(What needs to be done):
Among the records below, find the line that has "Task: Open Mostrar Columnas options"; from there, give the lines again exactly, and stop after the line that has "Task: Click the orange NEW status badge".

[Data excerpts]
+ + +
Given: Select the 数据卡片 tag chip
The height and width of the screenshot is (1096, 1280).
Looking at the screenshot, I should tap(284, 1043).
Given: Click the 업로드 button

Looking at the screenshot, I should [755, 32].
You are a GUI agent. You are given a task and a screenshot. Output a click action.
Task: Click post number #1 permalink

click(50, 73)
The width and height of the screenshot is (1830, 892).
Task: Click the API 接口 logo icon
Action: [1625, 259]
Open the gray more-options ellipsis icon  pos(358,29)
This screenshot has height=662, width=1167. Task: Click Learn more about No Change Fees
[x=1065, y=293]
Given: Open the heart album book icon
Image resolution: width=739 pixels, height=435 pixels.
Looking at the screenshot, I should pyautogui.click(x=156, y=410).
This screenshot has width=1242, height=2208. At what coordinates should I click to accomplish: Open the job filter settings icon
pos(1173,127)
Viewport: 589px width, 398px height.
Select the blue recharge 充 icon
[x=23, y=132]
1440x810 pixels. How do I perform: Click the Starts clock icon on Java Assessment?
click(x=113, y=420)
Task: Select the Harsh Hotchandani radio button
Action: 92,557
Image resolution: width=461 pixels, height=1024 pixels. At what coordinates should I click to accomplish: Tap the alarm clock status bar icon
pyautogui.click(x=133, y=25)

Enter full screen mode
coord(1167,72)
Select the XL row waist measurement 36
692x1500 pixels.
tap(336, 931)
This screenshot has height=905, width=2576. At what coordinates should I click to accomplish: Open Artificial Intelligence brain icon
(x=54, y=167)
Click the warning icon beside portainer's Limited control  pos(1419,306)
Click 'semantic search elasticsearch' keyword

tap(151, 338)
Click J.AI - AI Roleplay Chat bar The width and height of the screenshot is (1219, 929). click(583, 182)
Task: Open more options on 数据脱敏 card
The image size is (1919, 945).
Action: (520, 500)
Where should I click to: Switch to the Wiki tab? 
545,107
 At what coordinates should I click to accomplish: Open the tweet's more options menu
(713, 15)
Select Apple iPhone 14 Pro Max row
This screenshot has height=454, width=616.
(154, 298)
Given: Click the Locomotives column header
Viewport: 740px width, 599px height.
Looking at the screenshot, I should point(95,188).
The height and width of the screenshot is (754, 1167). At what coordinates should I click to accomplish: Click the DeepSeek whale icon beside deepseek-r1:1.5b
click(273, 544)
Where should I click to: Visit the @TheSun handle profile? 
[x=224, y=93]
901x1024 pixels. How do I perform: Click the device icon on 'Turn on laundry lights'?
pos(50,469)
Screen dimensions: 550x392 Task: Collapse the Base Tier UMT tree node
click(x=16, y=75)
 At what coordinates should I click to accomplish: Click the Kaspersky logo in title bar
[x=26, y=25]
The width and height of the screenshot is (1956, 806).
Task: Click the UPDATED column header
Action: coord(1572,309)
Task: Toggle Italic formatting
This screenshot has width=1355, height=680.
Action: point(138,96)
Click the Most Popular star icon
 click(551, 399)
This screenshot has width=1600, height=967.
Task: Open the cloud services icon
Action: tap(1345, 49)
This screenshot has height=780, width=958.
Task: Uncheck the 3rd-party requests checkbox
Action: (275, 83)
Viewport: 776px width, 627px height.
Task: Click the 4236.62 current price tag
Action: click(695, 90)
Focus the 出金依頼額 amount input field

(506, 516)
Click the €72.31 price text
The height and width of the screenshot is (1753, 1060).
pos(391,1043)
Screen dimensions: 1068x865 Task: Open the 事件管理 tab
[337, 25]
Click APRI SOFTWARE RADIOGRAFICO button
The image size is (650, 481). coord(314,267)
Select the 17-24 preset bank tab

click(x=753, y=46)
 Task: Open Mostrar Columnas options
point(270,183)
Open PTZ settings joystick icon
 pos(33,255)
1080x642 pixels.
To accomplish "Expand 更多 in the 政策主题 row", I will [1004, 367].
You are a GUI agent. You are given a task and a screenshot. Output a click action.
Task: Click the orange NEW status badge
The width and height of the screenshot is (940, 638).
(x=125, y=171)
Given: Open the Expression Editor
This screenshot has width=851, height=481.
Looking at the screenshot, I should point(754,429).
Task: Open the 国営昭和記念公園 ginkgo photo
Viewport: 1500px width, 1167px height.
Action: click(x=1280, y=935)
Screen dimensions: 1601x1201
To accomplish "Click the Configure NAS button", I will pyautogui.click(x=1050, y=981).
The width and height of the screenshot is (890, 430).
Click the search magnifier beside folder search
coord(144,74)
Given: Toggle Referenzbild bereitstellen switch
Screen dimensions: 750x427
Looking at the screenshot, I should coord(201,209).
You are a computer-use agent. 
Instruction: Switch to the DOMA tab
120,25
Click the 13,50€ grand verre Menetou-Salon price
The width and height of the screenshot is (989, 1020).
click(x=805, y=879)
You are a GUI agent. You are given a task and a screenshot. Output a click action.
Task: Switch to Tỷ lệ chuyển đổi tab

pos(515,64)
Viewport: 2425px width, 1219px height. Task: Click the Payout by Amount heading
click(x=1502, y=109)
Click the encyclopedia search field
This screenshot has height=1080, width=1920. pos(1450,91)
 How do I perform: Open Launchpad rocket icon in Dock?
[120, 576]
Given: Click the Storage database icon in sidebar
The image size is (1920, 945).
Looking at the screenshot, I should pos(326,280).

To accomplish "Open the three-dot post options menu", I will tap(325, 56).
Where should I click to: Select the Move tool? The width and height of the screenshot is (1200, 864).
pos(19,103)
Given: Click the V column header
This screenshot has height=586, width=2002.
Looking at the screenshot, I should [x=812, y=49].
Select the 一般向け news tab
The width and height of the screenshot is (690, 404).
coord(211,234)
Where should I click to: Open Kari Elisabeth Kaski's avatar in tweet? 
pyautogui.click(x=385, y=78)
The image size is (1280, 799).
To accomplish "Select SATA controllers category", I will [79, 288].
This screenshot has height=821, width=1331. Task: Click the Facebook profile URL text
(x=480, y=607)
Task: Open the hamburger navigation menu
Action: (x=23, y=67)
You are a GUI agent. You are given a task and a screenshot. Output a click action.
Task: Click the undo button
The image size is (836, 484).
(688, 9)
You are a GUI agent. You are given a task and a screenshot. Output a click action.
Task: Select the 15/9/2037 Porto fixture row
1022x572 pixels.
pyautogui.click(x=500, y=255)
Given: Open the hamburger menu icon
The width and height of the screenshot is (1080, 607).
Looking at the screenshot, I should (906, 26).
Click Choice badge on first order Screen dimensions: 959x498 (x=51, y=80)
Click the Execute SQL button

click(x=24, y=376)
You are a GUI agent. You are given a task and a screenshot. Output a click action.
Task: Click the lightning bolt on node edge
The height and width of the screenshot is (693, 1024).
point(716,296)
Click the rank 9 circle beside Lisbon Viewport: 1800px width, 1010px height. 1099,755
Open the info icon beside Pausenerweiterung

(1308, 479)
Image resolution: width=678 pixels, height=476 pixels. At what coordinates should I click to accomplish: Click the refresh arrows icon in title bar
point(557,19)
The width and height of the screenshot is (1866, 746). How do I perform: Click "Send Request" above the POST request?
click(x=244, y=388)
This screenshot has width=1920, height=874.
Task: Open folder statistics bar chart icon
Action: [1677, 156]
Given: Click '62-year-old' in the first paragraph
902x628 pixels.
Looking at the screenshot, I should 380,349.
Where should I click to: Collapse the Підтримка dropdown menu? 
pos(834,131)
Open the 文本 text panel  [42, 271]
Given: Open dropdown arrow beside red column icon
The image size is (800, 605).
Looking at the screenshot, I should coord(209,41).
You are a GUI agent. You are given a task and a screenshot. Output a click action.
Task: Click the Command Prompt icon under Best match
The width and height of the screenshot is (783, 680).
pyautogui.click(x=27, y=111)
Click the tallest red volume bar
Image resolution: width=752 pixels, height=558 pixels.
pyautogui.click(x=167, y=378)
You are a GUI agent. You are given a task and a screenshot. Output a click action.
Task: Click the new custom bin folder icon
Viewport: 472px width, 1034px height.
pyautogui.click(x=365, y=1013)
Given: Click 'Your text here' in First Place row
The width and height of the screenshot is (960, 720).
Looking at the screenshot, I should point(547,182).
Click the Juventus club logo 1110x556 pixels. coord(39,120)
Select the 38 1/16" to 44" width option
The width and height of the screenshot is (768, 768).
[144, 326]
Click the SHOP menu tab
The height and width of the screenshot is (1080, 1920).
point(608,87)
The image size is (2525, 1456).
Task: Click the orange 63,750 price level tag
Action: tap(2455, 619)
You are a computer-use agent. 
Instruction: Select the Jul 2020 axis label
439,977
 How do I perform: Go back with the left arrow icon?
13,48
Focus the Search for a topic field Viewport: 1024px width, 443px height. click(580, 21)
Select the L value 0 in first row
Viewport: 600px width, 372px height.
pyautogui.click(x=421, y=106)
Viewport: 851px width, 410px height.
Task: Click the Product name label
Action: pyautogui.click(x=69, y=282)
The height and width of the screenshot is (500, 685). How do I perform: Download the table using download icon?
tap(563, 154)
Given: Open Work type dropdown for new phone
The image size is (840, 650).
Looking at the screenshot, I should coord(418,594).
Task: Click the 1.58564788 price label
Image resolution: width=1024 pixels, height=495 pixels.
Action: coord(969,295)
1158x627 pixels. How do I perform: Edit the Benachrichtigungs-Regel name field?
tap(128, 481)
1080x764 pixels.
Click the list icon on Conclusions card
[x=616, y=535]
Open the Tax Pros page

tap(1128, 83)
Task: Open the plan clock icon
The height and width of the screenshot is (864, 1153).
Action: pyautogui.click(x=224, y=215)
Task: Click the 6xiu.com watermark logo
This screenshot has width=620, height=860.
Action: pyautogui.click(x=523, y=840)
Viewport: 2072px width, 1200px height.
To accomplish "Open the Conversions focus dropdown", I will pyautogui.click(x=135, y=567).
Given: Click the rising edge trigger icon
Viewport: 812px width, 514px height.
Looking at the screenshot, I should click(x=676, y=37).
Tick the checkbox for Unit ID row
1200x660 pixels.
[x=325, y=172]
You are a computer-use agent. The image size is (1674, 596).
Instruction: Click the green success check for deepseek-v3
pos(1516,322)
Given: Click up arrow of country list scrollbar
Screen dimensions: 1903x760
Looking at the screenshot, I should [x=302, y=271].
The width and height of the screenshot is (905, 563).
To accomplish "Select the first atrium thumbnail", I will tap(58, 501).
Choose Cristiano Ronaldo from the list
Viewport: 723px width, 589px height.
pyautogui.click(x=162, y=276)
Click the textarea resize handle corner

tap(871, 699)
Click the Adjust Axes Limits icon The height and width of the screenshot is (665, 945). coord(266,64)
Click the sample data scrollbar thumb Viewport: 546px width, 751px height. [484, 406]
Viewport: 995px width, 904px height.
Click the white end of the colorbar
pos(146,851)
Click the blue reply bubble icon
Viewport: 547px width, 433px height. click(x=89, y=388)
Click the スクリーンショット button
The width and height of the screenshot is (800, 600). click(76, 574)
+ + +
(Output for this exercise):
 Task: Open Mostrar Columnas options
point(270,183)
Open PTZ settings joystick icon
 pos(33,255)
1080x642 pixels.
To accomplish "Expand 更多 in the 政策主题 row", I will [1004, 367].
You are a GUI agent. You are given a task and a screenshot. Output a click action.
Task: Click the orange NEW status badge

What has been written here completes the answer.